В офицерском обществе в Киеве и в частном обществе, арендовавшем угодья у устья Припяти и на Десне, этих поправок к закону не было, и я с моими приятелями в 1897 году (первый год нашего пребывания в Киеве) отправились на охоту к устью Припяти 29 июня; кроме того, что не было этой «поправки к закону», мы не знали, когда становятся крупными молодые птицы в районе широты Киева. На первой же охоте мы убедились, что еще много слишком маленькой дичи, и в последующие годы мы никогда не начинали охоты раньше 10—15 июля.
Поездки на охоту к устью Припяти я и мои компаньоны очень любили. Выезжали (моряки не допускают выражение «выезжать на пароходе». На пароходе можно только «ходить»! Я употребляю слово «выезжали» потому, что так нам всегда казалось правильным, ибо мы ехали, а не шли пешком на охоту) мы на пассажирском пароходе, отходившем из Киева, насколько помню, в 5 часов вечера. Выезжали всегда накануне праздничного дня, так как по будням были мы все заняты.
Пароходы были небольшие, но чистенькие и уютные. В первом классе обыкновенно были свободные каюты (мы заказывали вперед); если же, паче чаяния, таковых не оказывалось (что случилось всего два-три раза за все время), мы располагались в общей каюте. Буфет на пароходах был всегда вполне удовлетворительный; кроме того, мы всегда имели с собой обильные закуски.

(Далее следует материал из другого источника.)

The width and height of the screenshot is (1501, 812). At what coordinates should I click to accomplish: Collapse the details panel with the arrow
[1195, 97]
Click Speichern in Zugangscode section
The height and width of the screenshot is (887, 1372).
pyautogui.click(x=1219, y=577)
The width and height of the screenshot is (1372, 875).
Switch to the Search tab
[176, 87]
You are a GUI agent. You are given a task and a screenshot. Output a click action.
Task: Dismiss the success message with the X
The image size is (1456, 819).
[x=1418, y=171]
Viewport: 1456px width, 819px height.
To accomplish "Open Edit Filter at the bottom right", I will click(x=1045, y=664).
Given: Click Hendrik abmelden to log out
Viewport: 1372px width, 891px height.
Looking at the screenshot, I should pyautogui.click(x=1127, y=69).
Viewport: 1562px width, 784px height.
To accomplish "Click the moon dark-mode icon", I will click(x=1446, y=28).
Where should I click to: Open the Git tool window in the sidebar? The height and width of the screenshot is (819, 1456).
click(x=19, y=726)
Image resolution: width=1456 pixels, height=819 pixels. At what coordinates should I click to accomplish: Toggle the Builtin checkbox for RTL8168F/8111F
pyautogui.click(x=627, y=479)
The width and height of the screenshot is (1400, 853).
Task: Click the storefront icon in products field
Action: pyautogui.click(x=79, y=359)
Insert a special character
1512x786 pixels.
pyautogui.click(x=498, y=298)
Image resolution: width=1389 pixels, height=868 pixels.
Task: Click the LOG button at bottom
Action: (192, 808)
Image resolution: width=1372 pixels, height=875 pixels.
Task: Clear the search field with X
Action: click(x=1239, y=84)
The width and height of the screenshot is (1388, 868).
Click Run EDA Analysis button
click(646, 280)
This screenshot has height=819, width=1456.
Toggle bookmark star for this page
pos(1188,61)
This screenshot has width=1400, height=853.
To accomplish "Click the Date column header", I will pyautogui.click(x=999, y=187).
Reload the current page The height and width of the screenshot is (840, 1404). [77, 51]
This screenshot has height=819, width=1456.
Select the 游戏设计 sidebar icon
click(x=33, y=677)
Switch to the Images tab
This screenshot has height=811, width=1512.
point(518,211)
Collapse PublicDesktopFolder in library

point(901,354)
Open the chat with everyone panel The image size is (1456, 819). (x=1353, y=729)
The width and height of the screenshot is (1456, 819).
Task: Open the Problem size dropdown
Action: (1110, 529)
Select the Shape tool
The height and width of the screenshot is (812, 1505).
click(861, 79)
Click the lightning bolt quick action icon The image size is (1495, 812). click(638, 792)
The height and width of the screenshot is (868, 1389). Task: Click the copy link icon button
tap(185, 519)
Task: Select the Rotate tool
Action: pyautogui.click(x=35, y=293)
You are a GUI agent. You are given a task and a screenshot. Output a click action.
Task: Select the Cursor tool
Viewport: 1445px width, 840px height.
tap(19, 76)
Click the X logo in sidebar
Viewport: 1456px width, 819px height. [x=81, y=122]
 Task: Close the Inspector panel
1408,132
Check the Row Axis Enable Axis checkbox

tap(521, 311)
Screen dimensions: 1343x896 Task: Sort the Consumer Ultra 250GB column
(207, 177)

После отхода парохода мы обыкновенно устраивались на палубе вокруг принесенного из столовой столика закусить. Затем до темноты мы проводили время на палубе за чаем и стаканом вина, любуясь Днепром и его берегами.
Вечера обыкновенно были удивительно хороши. Время, в оживленной беседе, в охотничьих рассказах в ожидании предстоящей охоты, пролетало быстро. Чудная погода и прелестная обстановка отбивали сон. Но. пароход приходил к пристани у устья Припяти на рассвете, и благоразумие требовало спуститься в каюту и заснуть хотя бы на 4—5 часов.
Прерву свое описание охот у устья Припяти несколькими словами об «охотничьих рассказах», которые почти всегда возникают среди охотников, отправляющихся на охоту, и которые вообще охотники любят вести и при всяком удобном к тому случае. Существует масса анекдотов про охотничьи рассказы, про вранье охотников. Очень часто можно услышать: «врет как охотник», «я хоть и не охотник, но поврать люблю» и т. п.
Правда, охотничье «вранье» всегда считалось враньем безобидным, но все же к рассказам охотников большинство не охотников всегда относится или с иронией, или с недоверием. Мне, как охотнику, но хотевшему при рассказах о моих охотничьих случаях не уклоняться от истины, всегда было обидно чувствовать, что слушатели, как мне казалось, очень часто и меня заподазривали в преувеличениях, во вранье.